18 Fevereiro 2021/ Notícias & Artigos/

Novo rumos da agenda climática trazem oportunidades para o Brasil

Por Andrea Vialli

 

O ano de 2021 promete acelerar a agenda socioambiental no mundo todo: a posse do democrata Joe Biden, que trouxe a tiracolo o retorno dos Estados Unidos ao Acordo de Paris e um plano de recuperação da economia americana que prevê US$ 2 trilhões para financiar atividades de baixo carbono, já coloca as discussões sobre sustentabilidade em um novo patamar. Aliado a isso, a comunidade de investidores segue apostando na importância dos fatores ambientais, sociais e de governança (ESG, na sigla em inglês) para o direcionamento dos recursos.

Em janeiro, a tradicional carta ao mercado de Larry Fink, CEO da gestora de ativos BlackRock, instou empresas a apresentarem planos específicos de alinhamento de seus negócios a uma economia neutra em carbono até 2050. A Europa, que tem um plano de recuperação de € 750 bilhões também com foco na retomada verde, está cada vez mais propensa a adotar acordos comerciais e fazer negócios com lastro em sustentabilidade.
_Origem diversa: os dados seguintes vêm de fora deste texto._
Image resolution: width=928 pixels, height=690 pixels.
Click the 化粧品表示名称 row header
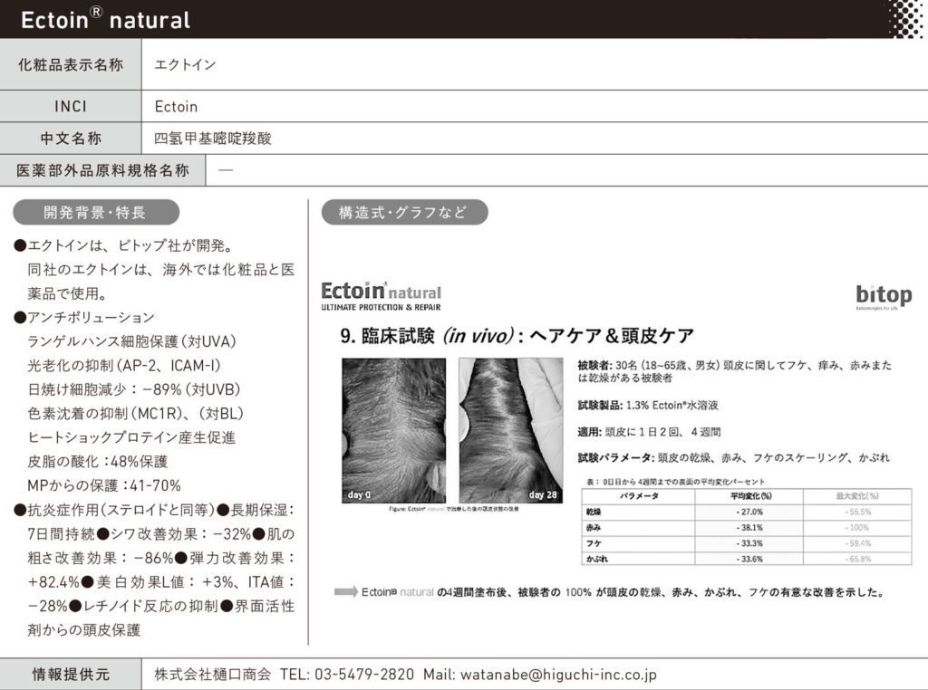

Em novembro, a COP-26, a conferência das Nações Unidas sobre clima, que será realizada em Glasgow, na Escócia, deverá ditar os rumos que a agenda climática deve seguir nos próximos anos.

Trata-se de uma sinalização clara para os negócios. O cerco está fechando para práticas não sustentáveis, e o Brasil tem amplas oportunidades nesse cenário, por ser um país abundante em recursos naturais, com matriz energética considerada limpa, além de deter florestas e biodiversidade que permitem gerar serviços ecossistêmicos. É preciso, porém, alinhar políticas públicas e o setor privado em um plano comum que permita ao país sinalizar ao mundo, com clareza, que está disposto a surfar nas grandes ondas da transição para a economia de baixo carbono.

“O Brasil tem dois caminhos: ou fica ativo nessas questões, ou fica reativo. Temos legitimidade em uma economia mais limpa e muitas vantagens nessa corrida, mas antes é preciso pacificar questões importantes para fortalecer a narrativa”, diz Marina Grossi, presidente do Conselho Empresarial Brasileiro para o Desenvolvimento Sustentável (CEBDS), que reúne mais de 60 grupos empresariais.

Entre as questões prioritárias a serem resolvidas, está a insegurança jurídica em relação à regularização fundiária e combate ao desmatamento, que responde por mais de 40% das emissões de gases de efeito estufa no Brasil e cujas taxas aceleram nos últimos dois anos. Se o ritmo de desmatar 9.178 km2 de floresta amazônica por ano se mantiver, como foi registrado em 2019, algumas das metas assumidas no âmbito do Acordo de Paris não serão cumpridas.

Marcello Brito, representante da Coalizão Brasil Clima, Florestas e Agricultura, tem a mesma opinião. “O desmatamento ilegal é nossa mácula, o problema maior que afeta a imagem do Brasil”, afirma. A Coalizão representa mais de 200 empresas e associações ligadas ao agronegócio e setor florestal entre outras, e atua em favor de aumentar a produtividade dos setores com base em boas práticas sociais e ambientais e na interlocução com governo e instituições.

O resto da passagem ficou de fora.